__Document section__.
- - - - - - -

Three weeks ago I made a tough decision to protect my sobriety; I quit my job! After working at a local restaurant for over a year, loving dearly my position as a cook, addiction infected my working environment from the bottom up. No longer did I feel safe working beside those whom I cared for like family.
Can you believe it?!
Recovery granted me the opportunity to make a choice between preserving my sobriety and peace of mind versus surrounding myself with sick people who could eventually jeopardize the precious gift of living in the solution.
Since my last day of work, I have been persistently applying at various places, volunteering, and persevering in my recovery with patience and trust in God. This is no easy task for someone like me, since I have become quite fond of the financial independence I’ve acquired in recovery. And though I turn to God in all areas of my life, I must admit this process of sole reliance upon Him and His timing in my quest for a new job has challenged me in ways I did not expect.

- - - - - - -

Saved entries
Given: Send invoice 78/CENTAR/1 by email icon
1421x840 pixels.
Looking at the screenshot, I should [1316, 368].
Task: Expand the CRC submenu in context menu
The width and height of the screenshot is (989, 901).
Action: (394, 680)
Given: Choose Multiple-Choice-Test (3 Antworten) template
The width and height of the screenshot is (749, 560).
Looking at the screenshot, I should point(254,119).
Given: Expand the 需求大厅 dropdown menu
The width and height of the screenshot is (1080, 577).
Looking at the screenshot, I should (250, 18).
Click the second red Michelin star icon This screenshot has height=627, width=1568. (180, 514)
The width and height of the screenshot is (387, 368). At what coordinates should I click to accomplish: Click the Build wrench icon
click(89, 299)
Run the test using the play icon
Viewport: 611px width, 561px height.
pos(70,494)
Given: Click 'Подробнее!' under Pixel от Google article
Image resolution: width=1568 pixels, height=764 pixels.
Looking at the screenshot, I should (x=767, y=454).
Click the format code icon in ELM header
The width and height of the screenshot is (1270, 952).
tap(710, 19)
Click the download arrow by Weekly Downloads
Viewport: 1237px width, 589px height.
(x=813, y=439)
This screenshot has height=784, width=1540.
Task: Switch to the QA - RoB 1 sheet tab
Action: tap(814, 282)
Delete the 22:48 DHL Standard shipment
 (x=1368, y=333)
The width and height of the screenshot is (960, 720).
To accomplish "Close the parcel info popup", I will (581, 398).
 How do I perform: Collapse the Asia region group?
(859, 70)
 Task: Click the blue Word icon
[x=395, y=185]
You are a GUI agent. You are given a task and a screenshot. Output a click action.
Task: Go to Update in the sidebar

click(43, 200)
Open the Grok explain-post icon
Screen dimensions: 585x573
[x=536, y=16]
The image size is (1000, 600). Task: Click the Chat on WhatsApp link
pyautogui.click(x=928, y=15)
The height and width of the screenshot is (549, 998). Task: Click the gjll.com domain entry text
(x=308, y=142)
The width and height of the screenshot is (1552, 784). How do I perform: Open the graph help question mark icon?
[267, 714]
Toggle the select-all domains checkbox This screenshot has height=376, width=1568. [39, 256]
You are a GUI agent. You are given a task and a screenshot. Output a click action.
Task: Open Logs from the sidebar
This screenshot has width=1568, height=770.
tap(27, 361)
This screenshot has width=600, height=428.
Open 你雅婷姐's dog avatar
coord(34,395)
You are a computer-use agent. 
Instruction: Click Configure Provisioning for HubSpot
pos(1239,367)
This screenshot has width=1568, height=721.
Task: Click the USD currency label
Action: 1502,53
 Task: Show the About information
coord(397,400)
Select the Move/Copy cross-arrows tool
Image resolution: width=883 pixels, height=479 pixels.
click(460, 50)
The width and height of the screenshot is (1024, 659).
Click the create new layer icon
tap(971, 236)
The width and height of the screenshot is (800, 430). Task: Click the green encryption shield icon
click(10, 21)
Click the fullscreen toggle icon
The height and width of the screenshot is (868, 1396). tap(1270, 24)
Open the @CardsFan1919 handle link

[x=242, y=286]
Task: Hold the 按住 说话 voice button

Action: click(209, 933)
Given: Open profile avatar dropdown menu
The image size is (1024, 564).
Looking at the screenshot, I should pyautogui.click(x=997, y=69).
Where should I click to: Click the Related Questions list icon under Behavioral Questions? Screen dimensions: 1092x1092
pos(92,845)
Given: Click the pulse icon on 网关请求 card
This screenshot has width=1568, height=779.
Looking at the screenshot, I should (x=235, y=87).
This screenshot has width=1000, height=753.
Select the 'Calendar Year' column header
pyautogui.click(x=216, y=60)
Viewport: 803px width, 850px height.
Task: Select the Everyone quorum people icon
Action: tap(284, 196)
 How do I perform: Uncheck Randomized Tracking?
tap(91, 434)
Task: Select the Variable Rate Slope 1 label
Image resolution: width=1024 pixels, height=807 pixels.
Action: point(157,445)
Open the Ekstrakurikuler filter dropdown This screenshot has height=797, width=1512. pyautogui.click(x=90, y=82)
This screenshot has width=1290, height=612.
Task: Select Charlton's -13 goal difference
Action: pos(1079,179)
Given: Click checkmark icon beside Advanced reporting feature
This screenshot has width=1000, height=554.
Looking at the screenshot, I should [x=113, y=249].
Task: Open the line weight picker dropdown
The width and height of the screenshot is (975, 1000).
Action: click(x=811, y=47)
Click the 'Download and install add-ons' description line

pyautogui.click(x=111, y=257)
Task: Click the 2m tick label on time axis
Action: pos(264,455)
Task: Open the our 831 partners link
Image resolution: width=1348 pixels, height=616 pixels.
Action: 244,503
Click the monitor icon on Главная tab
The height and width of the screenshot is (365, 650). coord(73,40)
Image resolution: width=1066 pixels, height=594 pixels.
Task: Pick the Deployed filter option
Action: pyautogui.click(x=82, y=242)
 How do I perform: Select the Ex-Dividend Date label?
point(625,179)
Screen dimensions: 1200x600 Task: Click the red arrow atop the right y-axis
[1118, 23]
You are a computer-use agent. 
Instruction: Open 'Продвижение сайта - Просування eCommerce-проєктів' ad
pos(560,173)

- - - - - - -

__Tasks and exercises__.
1. Write out the stretch of the post about quitting a job to protect sobriety from "Can you believe" through "in the solution.".
2. Decide whether each statement agrees with the post about quitting a job to protect sobriety, and back each yes or no with the deciding words from that post, quoted exactly. (a) The writer worked at the restaurant as a cook. (b) The writer quit the job two months ago. (c) Since leaving the job, the writer has been volunteering.
3. Extend the post about quitting a job to protect sobriety past its final sentence.

__Task responses__.
1.
Can you believe it?!
Recovery granted me the opportunity to make a choice between preserving my sobriety and peace of mind versus surrounding myself with sick people who could eventually jeopardize the precious gift of living in the solution.

2.
(a) Yes: "loving dearly my position as a cook"
(b) No: "Three weeks ago I made a tough decision to protect my sobriety; I quit my job!"
(c) Yes: "I have been persistently applying at various places, volunteering, and persevering in my recovery"

3.
I have had to adapt to having more time on my hands, which can be a dangerous thing for many addicts and alcoholics. Knowing that routine is essential for the maintenance of serenity I’ve stepped outside of my comfort zone and began volunteering at the YWCA and OCARTA here in OKC, offering my time and services for the mere reward of humility and the simple pleasure of giving back to others. The act of getting outside of my head and helping others is a priceless tool in recovery, bringing much peace and comfort to the self-centered nature of the alcoholic.
I have also been faced with the feelings of fear and anxiety. Knowing these feelings are not of God and quite paralyzing, this time of uncertainty has also presented me with an opportunity for growth upon choosing to make the most of my vulnerability. Because I am blessed with a community of support at Hope Is Alive, combatting the unnerving feelings of fear and anxiety by reaching out for help and encouragement is food for my spirit indeed! How blessed am I to have numerous people to turn to in times of uncertainty and discomfort!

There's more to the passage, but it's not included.